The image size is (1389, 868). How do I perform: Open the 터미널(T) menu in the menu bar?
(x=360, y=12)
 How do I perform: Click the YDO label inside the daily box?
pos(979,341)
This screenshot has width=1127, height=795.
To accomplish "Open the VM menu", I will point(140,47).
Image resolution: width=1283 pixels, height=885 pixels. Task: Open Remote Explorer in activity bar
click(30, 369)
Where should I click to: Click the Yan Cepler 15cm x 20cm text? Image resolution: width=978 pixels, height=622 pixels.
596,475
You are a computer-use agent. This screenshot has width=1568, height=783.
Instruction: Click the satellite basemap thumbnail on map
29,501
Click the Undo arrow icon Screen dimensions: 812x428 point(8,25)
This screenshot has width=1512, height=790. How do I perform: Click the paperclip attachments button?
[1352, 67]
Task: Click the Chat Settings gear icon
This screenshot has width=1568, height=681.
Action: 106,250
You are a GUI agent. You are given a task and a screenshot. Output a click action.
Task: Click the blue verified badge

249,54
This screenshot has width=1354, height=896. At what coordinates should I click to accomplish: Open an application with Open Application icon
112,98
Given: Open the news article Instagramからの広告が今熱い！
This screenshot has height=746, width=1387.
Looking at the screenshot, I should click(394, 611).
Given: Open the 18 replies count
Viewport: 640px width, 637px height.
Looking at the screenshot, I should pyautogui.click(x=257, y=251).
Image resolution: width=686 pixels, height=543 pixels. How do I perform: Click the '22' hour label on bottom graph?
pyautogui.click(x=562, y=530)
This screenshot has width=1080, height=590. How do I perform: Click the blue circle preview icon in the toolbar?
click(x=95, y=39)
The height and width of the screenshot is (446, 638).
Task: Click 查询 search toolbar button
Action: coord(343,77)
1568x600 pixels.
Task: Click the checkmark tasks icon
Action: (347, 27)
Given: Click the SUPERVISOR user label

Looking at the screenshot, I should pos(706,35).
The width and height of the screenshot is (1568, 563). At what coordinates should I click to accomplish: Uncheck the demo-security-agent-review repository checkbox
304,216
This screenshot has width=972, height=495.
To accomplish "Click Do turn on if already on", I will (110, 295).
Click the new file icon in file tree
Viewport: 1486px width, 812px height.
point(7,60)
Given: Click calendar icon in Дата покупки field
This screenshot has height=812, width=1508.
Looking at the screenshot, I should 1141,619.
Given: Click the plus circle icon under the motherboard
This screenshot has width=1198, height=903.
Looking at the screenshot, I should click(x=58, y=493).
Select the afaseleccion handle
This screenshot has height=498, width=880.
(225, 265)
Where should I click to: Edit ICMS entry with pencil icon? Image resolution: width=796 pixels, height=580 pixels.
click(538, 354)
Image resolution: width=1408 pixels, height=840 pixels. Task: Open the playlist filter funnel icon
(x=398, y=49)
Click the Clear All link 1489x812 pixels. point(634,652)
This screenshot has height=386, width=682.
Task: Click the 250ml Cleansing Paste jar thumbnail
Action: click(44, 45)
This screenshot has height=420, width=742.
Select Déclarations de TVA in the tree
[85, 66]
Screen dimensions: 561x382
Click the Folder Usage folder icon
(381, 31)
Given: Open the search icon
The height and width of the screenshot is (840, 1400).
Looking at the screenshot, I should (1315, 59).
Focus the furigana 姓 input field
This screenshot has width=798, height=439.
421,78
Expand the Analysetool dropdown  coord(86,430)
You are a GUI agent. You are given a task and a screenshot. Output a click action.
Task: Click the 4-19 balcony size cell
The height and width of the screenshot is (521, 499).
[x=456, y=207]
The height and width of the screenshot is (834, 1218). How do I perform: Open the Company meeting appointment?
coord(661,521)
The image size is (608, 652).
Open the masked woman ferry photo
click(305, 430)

◆ ◆ ◆

[WHAT THE TASK ASKS] Present every line of the items above as a Markdown table with the columns Row and Line, numbering each row and skipping blank lines.

[EXERCISE SOLUTION]
| Row | Line |
|---|---|
| 1 | The image size is (1389, 868). How do I perform: Open the 터미널(T) menu in the menu bar? |
| 2 | (x=360, y=12) |
| 3 |  How do I perform: Click the YDO label inside the daily box? |
| 4 | pos(979,341) |
| 5 | This screenshot has width=1127, height=795. |
| 6 | To accomplish "Open the VM menu", I will point(140,47). |
| 7 | Image resolution: width=1283 pixels, height=885 pixels. Task: Open Remote Explorer in activity bar |
| 8 | click(30, 369) |
| 9 | Where should I click to: Click the Yan Cepler 15cm x 20cm text? Image resolution: width=978 pixels, height=622 pixels. |
| 10 | 596,475 |
| 11 | You are a computer-use agent. This screenshot has width=1568, height=783. |
| 12 | Instruction: Click the satellite basemap thumbnail on map |
| 13 | 29,501 |
| 14 | Click the Undo arrow icon Screen dimensions: 812x428 point(8,25) |
| 15 | This screenshot has width=1512, height=790. How do I perform: Click the paperclip attachments button? |
| 16 | [1352, 67] |
| 17 | Task: Click the Chat Settings gear icon |
| 18 | This screenshot has width=1568, height=681. |
| 19 | Action: 106,250 |
| 20 | You are a GUI agent. You are given a task and a screenshot. Output a click action. |
| 21 | Task: Click the blue verified badge |
| 22 | 249,54 |
| 23 | This screenshot has width=1354, height=896. At what coordinates should I click to accomplish: Open an application with Open Application icon |
| 24 | 112,98 |
| 25 | Given: Open the news article Instagramからの広告が今熱い！ |
| 26 | This screenshot has height=746, width=1387. |
| 27 | Looking at the screenshot, I should click(394, 611). |
| 28 | Given: Open the 18 replies count |
| 29 | Viewport: 640px width, 637px height. |
| 30 | Looking at the screenshot, I should pyautogui.click(x=257, y=251). |
| 31 | Image resolution: width=686 pixels, height=543 pixels. How do I perform: Click the '22' hour label on bottom graph? |
| 32 | pyautogui.click(x=562, y=530) |
| 33 | This screenshot has width=1080, height=590. How do I perform: Click the blue circle preview icon in the toolbar? |
| 34 | click(x=95, y=39) |
| 35 | The height and width of the screenshot is (446, 638). |
| 36 | Task: Click 查询 search toolbar button |
| 37 | Action: coord(343,77) |
| 38 | 1568x600 pixels. |
| 39 | Task: Click the checkmark tasks icon |
| 40 | Action: (347, 27) |
| 41 | Given: Click the SUPERVISOR user label |
| 42 | Looking at the screenshot, I should pos(706,35). |
| 43 | The width and height of the screenshot is (1568, 563). At what coordinates should I click to accomplish: Uncheck the demo-security-agent-review repository checkbox |
| 44 | 304,216 |
| 45 | This screenshot has width=972, height=495. |
| 46 | To accomplish "Click Do turn on if already on", I will (110, 295). |
| 47 | Click the new file icon in file tree |
| 48 | Viewport: 1486px width, 812px height. |
| 49 | point(7,60) |
| 50 | Given: Click calendar icon in Дата покупки field |
| 51 | This screenshot has height=812, width=1508. |
| 52 | Looking at the screenshot, I should 1141,619. |
| 53 | Given: Click the plus circle icon under the motherboard |
| 54 | This screenshot has width=1198, height=903. |
| 55 | Looking at the screenshot, I should click(x=58, y=493). |
| 56 | Select the afaseleccion handle |
| 57 | This screenshot has height=498, width=880. |
| 58 | (225, 265) |
| 59 | Where should I click to: Edit ICMS entry with pencil icon? Image resolution: width=796 pixels, height=580 pixels. |
| 60 | click(538, 354) |
| 61 | Image resolution: width=1408 pixels, height=840 pixels. Task: Open the playlist filter funnel icon |
| 62 | (x=398, y=49) |
| 63 | Click the Clear All link 1489x812 pixels. point(634,652) |
| 64 | This screenshot has height=386, width=682. |
| 65 | Task: Click the 250ml Cleansing Paste jar thumbnail |
| 66 | Action: click(44, 45) |
| 67 | This screenshot has height=420, width=742. |
| 68 | Select Déclarations de TVA in the tree |
| 69 | [85, 66] |
| 70 | Screen dimensions: 561x382 |
| 71 | Click the Folder Usage folder icon |
| 72 | (381, 31) |
| 73 | Given: Open the search icon |
| 74 | The height and width of the screenshot is (840, 1400). |
| 75 | Looking at the screenshot, I should (1315, 59). |
| 76 | Focus the furigana 姓 input field |
| 77 | This screenshot has width=798, height=439. |
| 78 | 421,78 |
| 79 | Expand the Analysetool dropdown  coord(86,430) |
| 80 | You are a GUI agent. You are given a task and a screenshot. Output a click action. |
| 81 | Task: Click the 4-19 balcony size cell |
| 82 | The height and width of the screenshot is (521, 499). |
| 83 | [x=456, y=207] |
| 84 | The height and width of the screenshot is (834, 1218). How do I perform: Open the Company meeting appointment? |
| 85 | coord(661,521) |
| 86 | The image size is (608, 652). |
| 87 | Open the masked woman ferry photo |
| 88 | click(305, 430) |